* _MATERIAL PROVIDED_

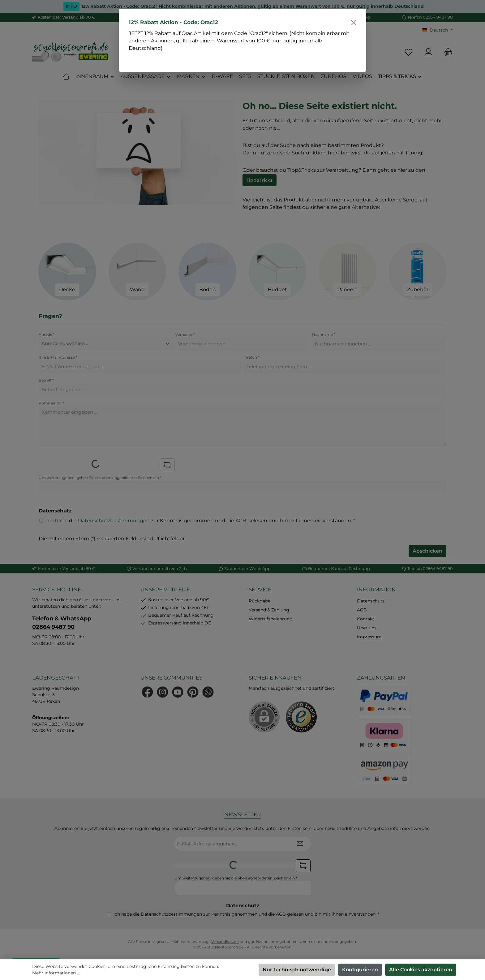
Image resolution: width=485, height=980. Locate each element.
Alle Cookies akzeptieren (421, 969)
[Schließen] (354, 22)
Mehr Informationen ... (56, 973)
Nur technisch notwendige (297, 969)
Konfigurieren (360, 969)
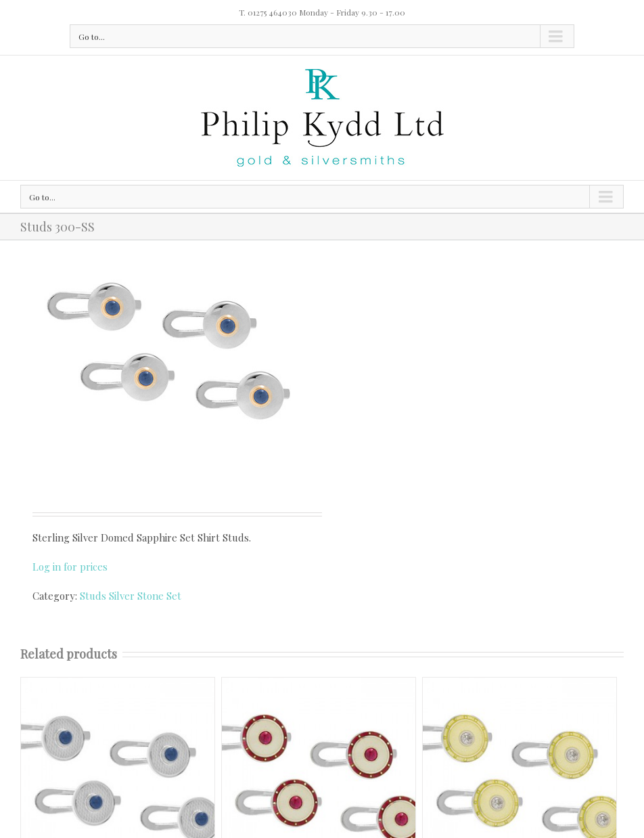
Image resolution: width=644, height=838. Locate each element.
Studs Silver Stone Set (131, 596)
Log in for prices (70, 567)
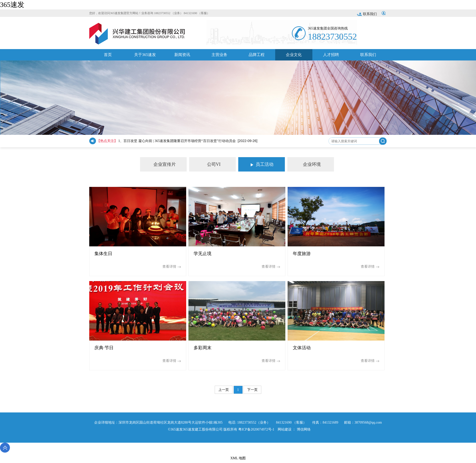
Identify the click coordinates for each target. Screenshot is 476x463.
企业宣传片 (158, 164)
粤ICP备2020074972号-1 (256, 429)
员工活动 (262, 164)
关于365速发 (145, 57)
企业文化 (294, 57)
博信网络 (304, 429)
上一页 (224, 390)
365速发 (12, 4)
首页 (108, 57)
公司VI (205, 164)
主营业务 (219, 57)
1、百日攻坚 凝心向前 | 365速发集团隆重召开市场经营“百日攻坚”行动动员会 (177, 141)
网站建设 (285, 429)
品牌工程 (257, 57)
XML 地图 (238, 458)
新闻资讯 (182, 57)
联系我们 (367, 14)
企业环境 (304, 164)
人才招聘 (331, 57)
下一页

* _THE TASK_
Find all lines in the listing above that contain the word "each" and reproduce those lines in full.

* _ANSWER TO THE TASK_
Image resolution: width=485, height=980. Locate each element.
Image resolution: width=644, height=838. Locate each element.
Identify the click coordinates for each target. Screenshot is 476x463.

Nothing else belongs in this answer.